TASK TO COMPLETE →
Among the records that follow, set down only the lines from the one containing "This screenshot has height=830, width=1456." to the one containing "Task: Choose the", both included, exactly.

(Data entries)
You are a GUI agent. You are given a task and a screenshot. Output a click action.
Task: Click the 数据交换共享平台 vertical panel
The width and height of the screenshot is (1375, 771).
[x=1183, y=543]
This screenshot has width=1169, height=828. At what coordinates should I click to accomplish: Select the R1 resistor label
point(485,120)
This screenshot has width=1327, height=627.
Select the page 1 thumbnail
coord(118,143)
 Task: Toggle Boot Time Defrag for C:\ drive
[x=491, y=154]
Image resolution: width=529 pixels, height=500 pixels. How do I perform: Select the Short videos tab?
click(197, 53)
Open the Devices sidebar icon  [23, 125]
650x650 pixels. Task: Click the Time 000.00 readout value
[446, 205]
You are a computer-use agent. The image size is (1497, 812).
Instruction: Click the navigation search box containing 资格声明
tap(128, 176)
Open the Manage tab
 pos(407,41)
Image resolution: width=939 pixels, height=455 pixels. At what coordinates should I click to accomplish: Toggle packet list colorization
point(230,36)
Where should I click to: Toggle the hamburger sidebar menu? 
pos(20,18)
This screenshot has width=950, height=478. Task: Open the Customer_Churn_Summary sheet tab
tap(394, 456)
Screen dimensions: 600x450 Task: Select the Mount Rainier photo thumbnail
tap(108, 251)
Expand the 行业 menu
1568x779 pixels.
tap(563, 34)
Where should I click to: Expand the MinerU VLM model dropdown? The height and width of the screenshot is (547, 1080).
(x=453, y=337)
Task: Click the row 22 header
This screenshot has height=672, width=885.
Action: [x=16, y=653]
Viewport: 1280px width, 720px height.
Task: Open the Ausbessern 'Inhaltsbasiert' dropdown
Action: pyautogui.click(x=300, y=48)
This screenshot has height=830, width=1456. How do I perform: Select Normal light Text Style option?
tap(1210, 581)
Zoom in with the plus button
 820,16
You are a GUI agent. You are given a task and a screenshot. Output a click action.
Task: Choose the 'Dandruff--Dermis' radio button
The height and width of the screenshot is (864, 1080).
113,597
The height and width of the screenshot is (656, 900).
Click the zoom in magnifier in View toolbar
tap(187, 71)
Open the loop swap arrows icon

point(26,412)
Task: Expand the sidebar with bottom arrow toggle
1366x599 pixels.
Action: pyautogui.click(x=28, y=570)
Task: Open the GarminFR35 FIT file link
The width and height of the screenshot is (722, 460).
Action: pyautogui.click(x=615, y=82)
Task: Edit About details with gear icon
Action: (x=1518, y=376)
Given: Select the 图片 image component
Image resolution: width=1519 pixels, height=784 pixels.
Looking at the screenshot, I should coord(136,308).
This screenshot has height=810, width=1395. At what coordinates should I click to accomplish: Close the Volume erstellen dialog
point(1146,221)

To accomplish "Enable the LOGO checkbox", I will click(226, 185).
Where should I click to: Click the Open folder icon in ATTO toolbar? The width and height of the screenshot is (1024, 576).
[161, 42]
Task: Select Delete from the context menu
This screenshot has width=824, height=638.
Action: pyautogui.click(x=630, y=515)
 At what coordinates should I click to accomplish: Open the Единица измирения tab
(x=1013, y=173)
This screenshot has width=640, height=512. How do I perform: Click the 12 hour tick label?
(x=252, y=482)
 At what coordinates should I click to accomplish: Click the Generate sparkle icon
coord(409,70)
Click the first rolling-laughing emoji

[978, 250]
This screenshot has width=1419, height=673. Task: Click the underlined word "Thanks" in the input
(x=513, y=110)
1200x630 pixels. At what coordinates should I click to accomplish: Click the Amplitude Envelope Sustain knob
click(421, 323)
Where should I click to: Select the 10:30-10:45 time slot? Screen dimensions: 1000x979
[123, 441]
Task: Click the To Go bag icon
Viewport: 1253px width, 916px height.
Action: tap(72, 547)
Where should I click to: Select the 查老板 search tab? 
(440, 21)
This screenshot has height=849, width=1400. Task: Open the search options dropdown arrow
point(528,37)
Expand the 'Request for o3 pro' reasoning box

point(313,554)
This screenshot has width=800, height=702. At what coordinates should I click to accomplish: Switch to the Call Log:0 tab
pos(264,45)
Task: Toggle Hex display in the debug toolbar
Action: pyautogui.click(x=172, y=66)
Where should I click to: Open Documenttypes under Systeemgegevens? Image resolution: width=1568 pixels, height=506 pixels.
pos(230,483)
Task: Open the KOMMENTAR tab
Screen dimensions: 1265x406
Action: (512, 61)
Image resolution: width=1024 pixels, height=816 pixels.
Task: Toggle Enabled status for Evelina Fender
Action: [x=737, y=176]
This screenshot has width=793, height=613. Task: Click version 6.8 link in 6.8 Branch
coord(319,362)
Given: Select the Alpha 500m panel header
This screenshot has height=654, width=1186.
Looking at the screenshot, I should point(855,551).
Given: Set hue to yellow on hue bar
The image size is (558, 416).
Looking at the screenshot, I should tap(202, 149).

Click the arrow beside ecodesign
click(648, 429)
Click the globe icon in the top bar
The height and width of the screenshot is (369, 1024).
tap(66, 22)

SOLUTION →
This screenshot has height=830, width=1456. How do I perform: Select Normal light Text Style option?
tap(1210, 581)
Zoom in with the plus button
 820,16
You are a GUI agent. You are given a task and a screenshot. Output a click action.
Task: Choose the 'Dandruff--Dermis' radio button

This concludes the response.